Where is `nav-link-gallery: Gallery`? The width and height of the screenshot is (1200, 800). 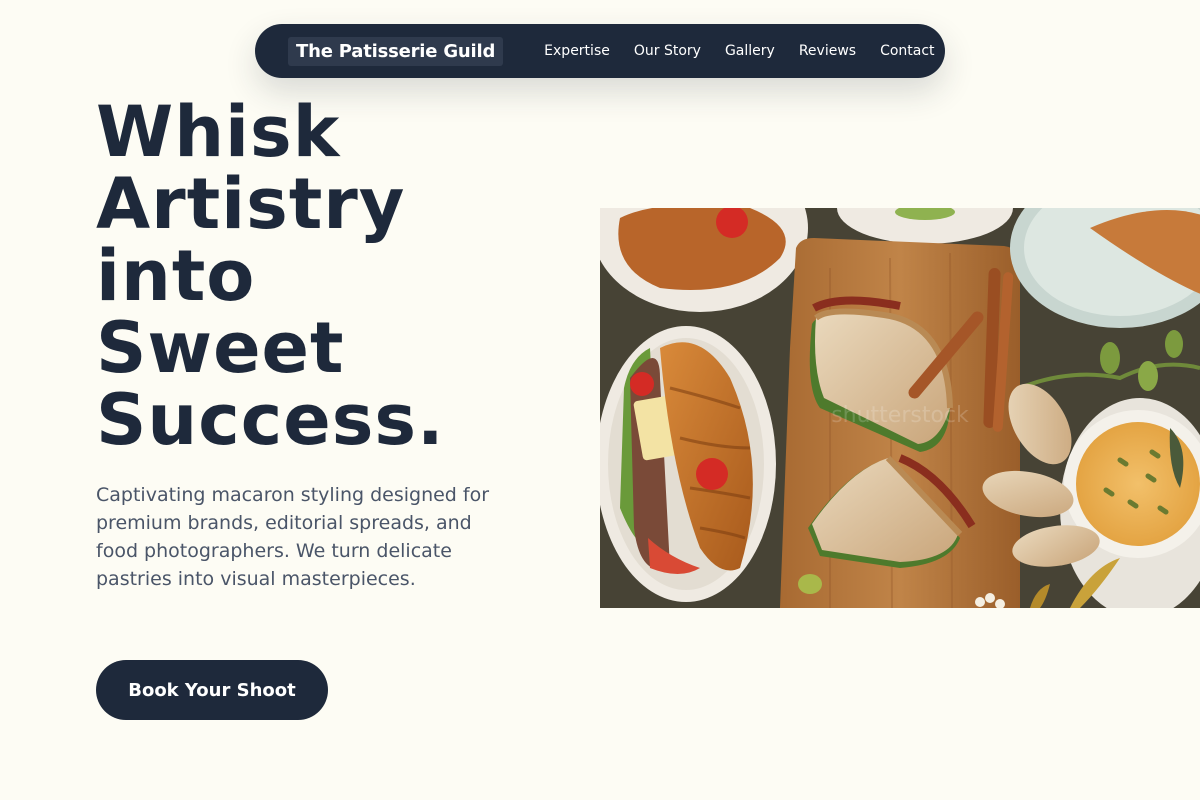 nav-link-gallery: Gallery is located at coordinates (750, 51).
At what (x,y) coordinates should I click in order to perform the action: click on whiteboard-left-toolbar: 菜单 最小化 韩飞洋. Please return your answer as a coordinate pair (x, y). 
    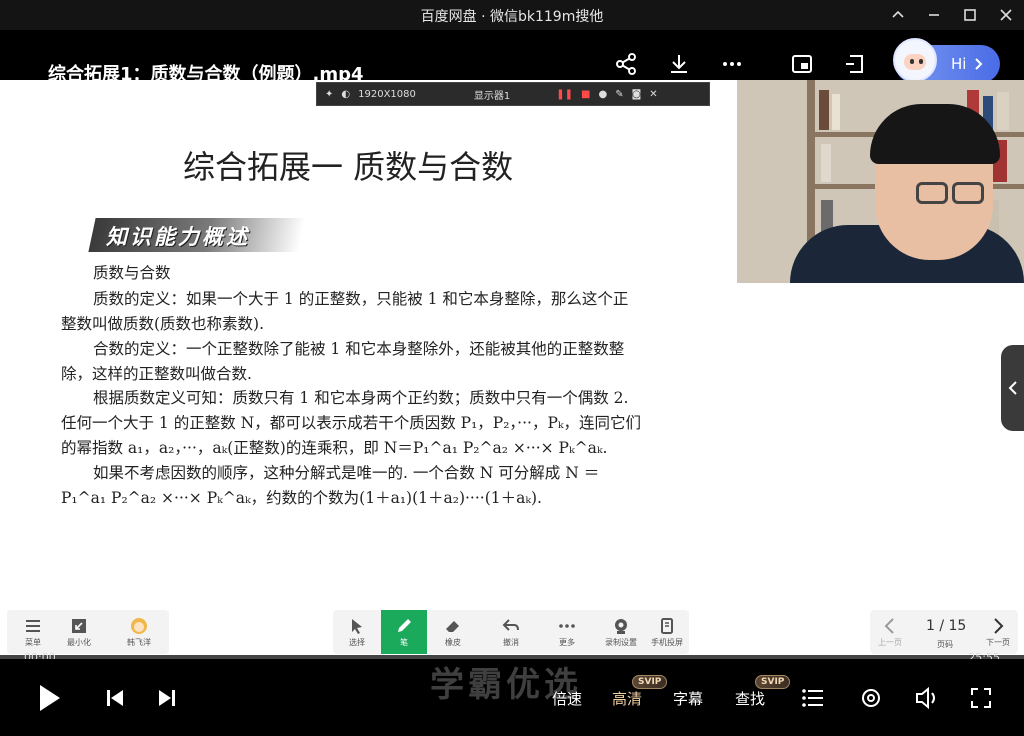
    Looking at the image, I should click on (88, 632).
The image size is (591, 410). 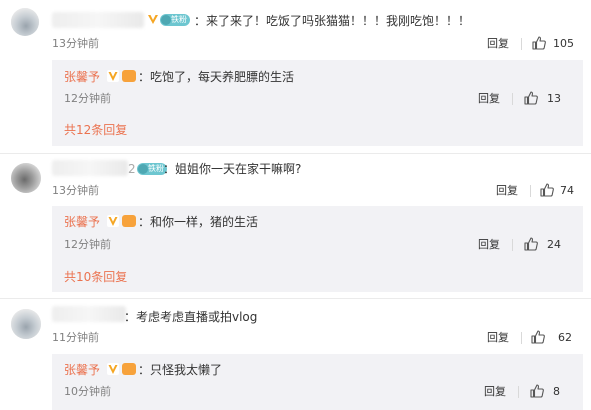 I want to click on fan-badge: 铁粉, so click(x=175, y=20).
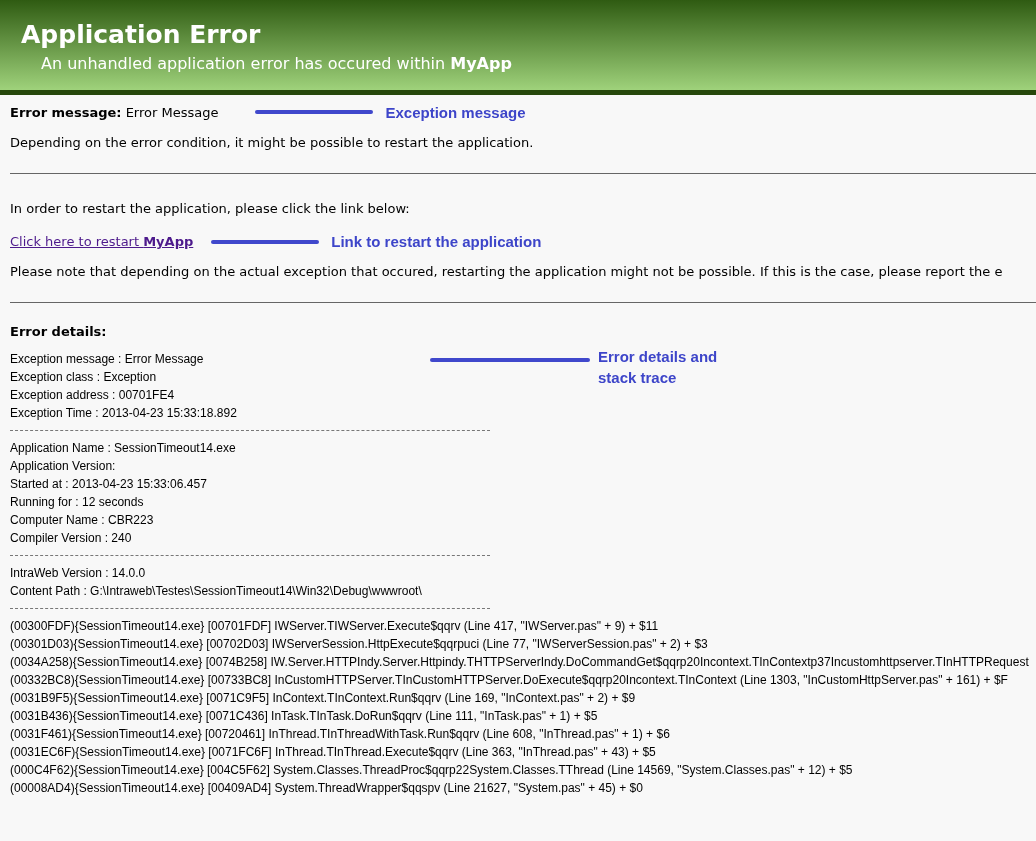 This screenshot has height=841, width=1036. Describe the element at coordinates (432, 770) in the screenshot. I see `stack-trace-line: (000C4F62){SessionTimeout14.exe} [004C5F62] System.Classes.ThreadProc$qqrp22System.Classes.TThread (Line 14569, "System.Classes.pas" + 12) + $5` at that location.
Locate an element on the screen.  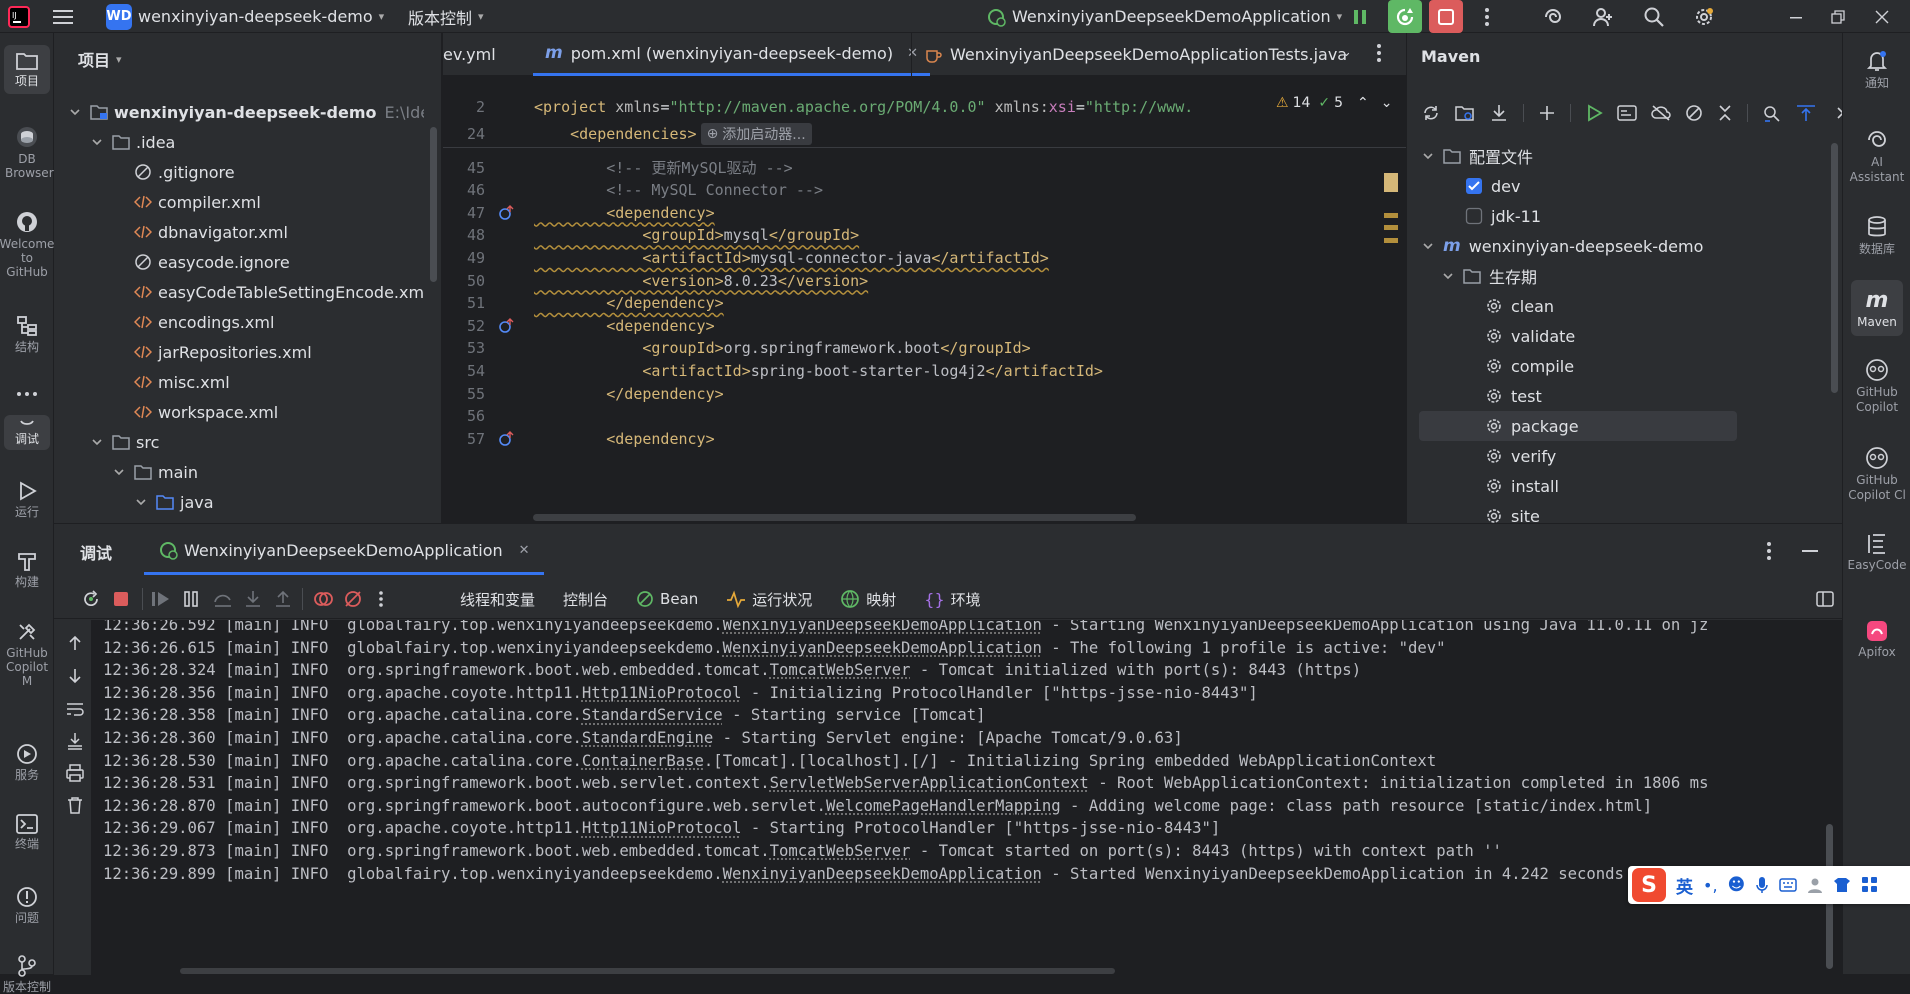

JOB ITEM
Copy the data from the line containing "At what (x,y)" through the line containing "Looking at the", including both of those lines. Leave out the pictures.

EXERCISE ANSWER
At what (x,y) coordinates should I click in order to perform the action: click on whiteboard-left-toolbar: 菜单 最小化 韩飞洋. Please return your answer as a coordinate pair (x, y). 
    Looking at the image, I should click on (88, 632).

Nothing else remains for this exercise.